5/10
Katmandú, un espejo en el cielo (España, 2011).
Dirección y guión: Icíar Bollaín.
Intérpretes: Verónica Echegui, Saumyata Bhattarai, Norbu Tsering Gurung.
Música original: Pascal Gaigne.
Fotografía: Antonio Riestra.
Montaje: Nacho Ruiz Capillas.
Idiomas: Inglés, nepalí, español.
Duración: 104 minutos.
Espejo ditorsionado
Anda Icíar Bollaín ocupada en explorar lugares lejanos y exóticos. Evolución natural en alguien que siempre se ha preocupado por el lado más humano de las cosas. Una de las grandes abanderadas de eso que llaman ‘cine social’, en España. En sus primeros cuatro filmes trató temas como la inmigración, la violencia doméstica, o el entorno laboral.
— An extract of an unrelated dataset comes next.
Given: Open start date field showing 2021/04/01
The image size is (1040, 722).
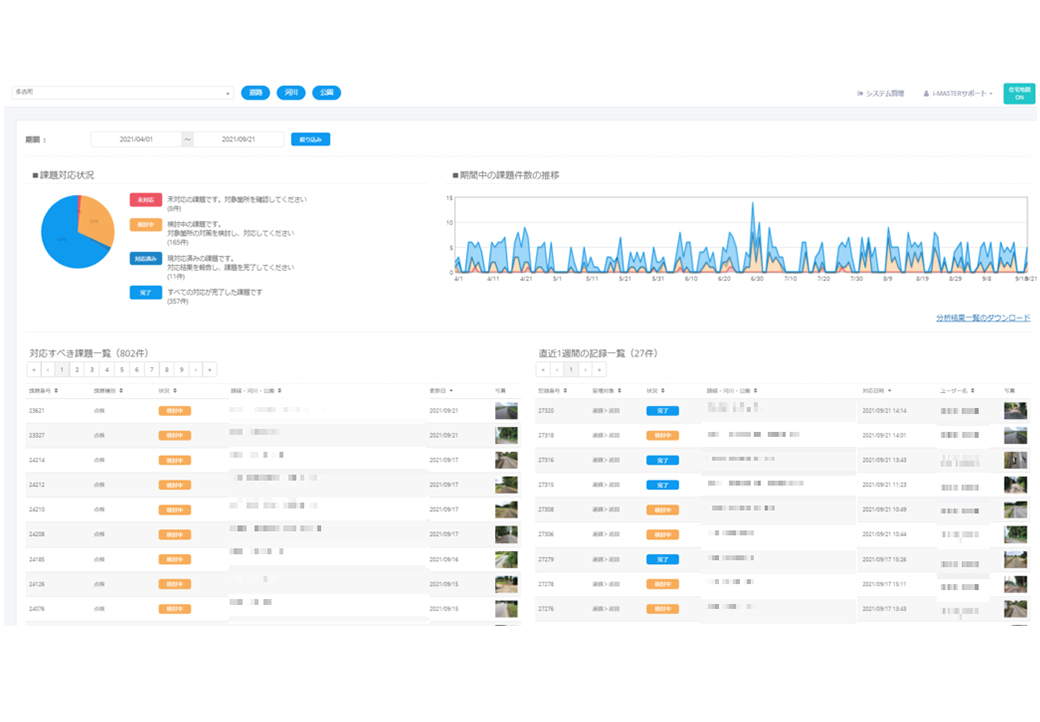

Y siempre con la mujer muy presente.
Con También la lluvia (2010) realizó una doble ruptura. Por un lado, la presencia masculina es mucho más fuerte. Y por otro, el abandono de España como localización. Y allí que se fue a Bolivia, para mostrarnos algunas de las problemáticas que sufre la población indígena. Ahora, se vuelve a trasladar (en espacio, pero también en tiempo) para llevarnos hasta el Nepal de principios de los 90, en la que es su primera obra adaptada de una novela.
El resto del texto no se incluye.